Input rows:
-*-*-
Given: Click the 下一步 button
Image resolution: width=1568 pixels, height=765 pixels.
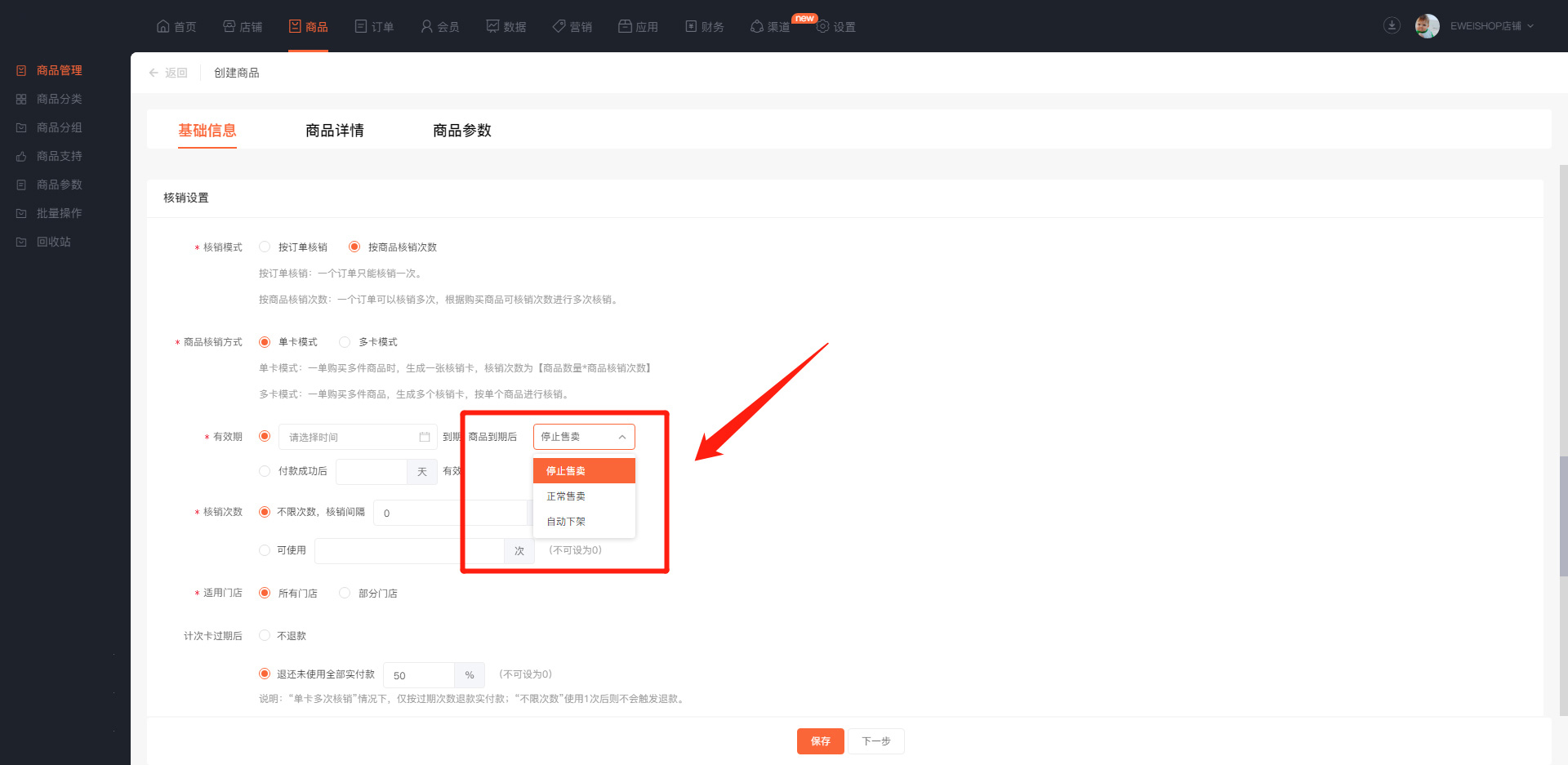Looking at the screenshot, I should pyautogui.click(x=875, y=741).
-*-*-
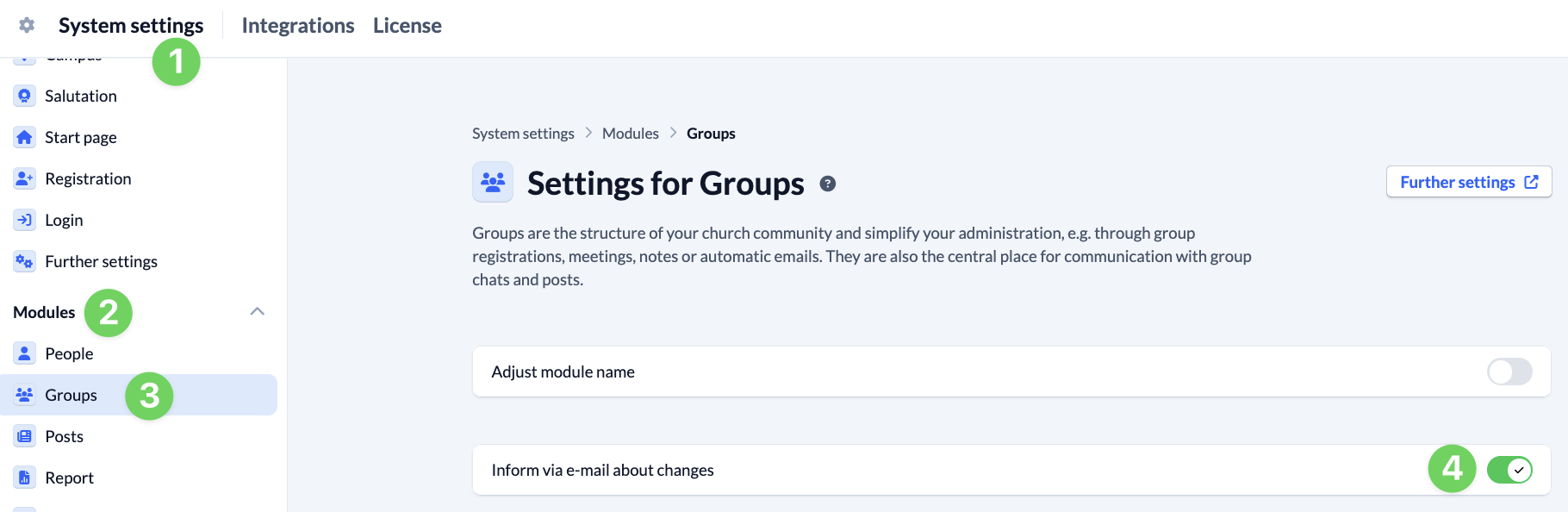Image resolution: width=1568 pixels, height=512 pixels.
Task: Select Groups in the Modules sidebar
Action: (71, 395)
-*-*-
Your goal:
Lay out the rows as a numbered list, beginning with the line containing "Image resolution: width=1568 pixels, height=512" and continuing through the line containing "Action: (71, 395)", with both of those lines included. Skip any blank lines, and leave the pictures out.

Written answer:
1. Image resolution: width=1568 pixels, height=512 pixels.
2. Task: Select Groups in the Modules sidebar
3. Action: (71, 395)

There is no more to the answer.